Our C++ implementation stores all data stored in shared memory and uses OpenMP multi-threading. Figure 1 presents the evolution of RMSE over time on the well-known \(480189\,\times \,17770\) matrix of rank 20 on a machine with 24 cores of Intel X5650 clocked at 2.67 GHz and 24 GB of RAM. There is an almost linear speed-up visible from 1 to 4 cores and marginally worse speed-up between 4 and 8 cores. The comparison of run-times of algorithms across multiple papers is challenging, especially when some of the implementations are running across clusters of computers in a distributed fashion. Nevertheless, the best distributed implementation, which uses a custom matrix-completion-specific platform for distributed computing [4], requires the wall-clock time of 95.8 s per epoch on a 5-node cluster, for rank 25, and 121.9 s per epoch on a 10-node cluster, again for rank 25, which translates to the use of 47900 to 121900 node-seconds, on the same \(480189\,\times \,17770\) matrix (denoted N1). For a recent Spark-based implementation [4], the authors report the execution time of one epoch of 500 s for rank between 25 and 50 on a 10-node cluster, with 8 Intel Xeon cores and 32 GB of RAM per node. A run of 100 epochs, which is required to obtain an acceptable precision, hence takes 50000 to 300000 node-seconds.
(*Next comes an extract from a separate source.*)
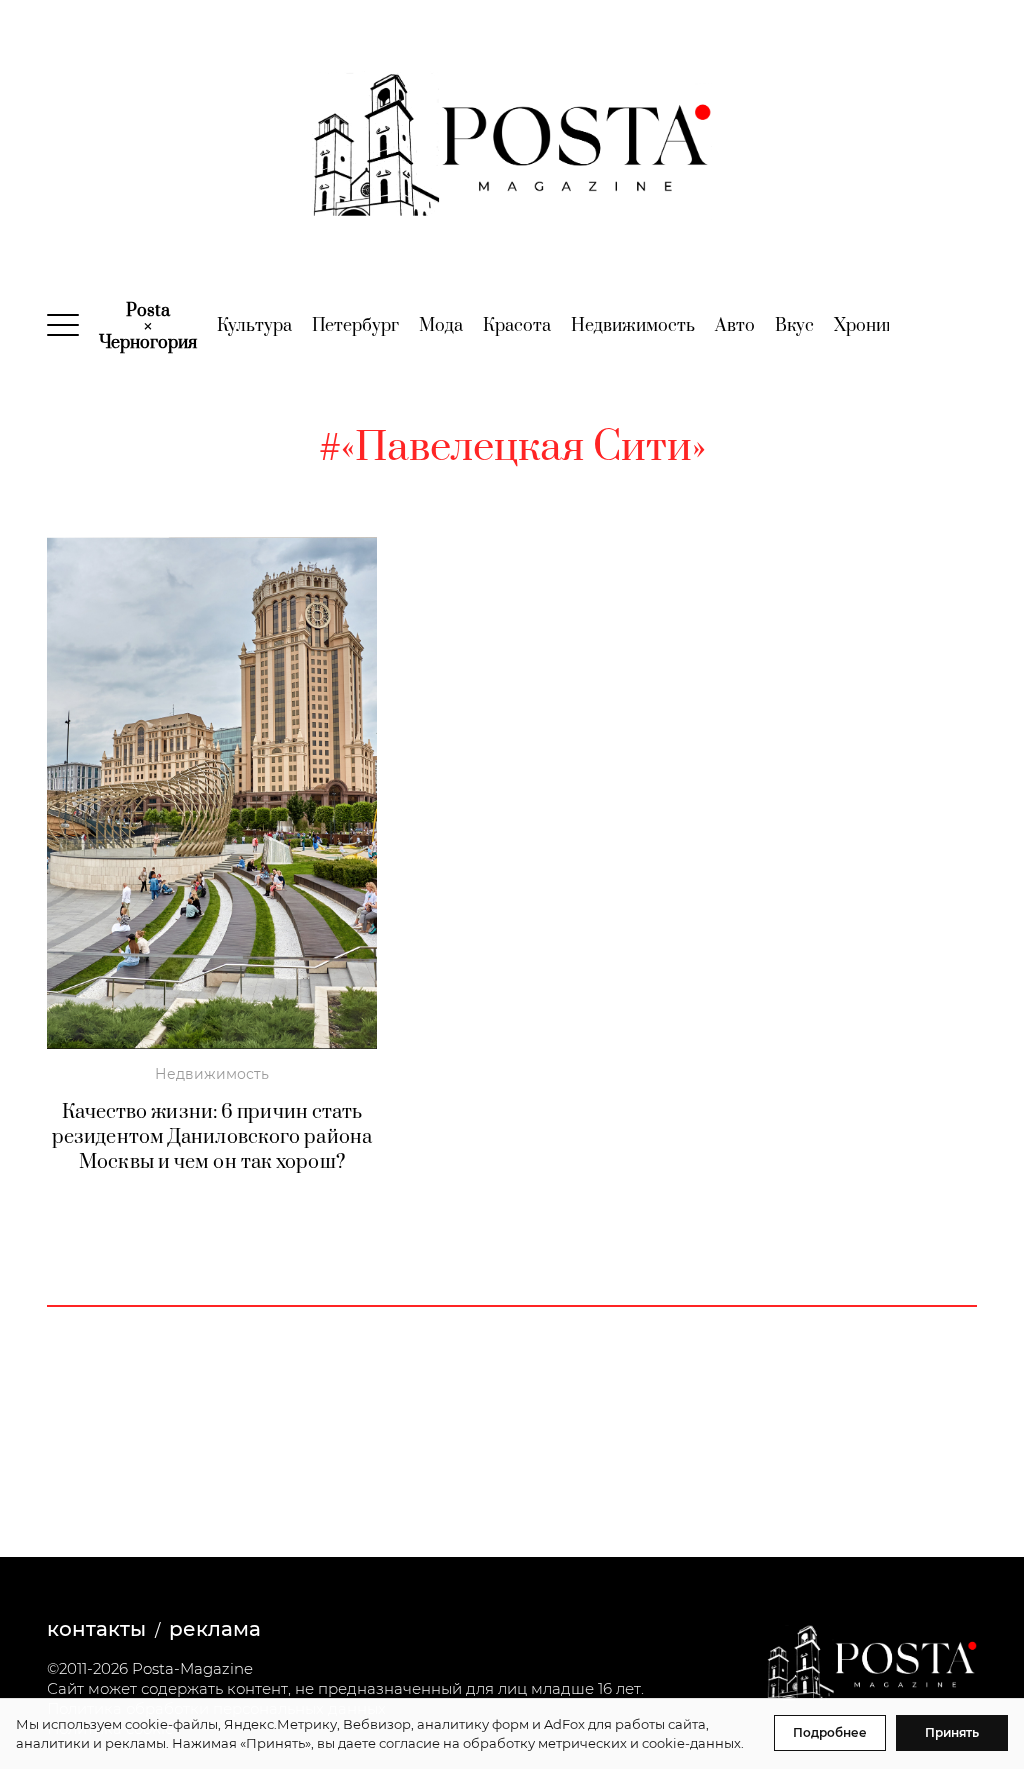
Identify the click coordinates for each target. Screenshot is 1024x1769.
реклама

As can be seen in Fig. 1, our algorithm processes the 100 epochs within 500 node-seconds, while using 8 comparable cores. This illustration suggests an improvement of two orders of magnitude, in terms of run-time.

4 Conclusions

In conclusion, MACO makes it possible to find stationary points of an NP-Hard problem in matrix completion under uncertainty rather efficiently. The simple and seemingly obvious addition of inequality constraints to matrix completion seems to improve the statistical performance of matrix completion in a number of applications, such as collaborative filtering under interval uncertainty, robust statistics, event detection [7, 9], and background modelling in computer vision [1, 2, 5, 6]. We hope this may spark further research, both in terms of dealing with uncertainty in matrix completion and in terms of the efficient algorithms for the same.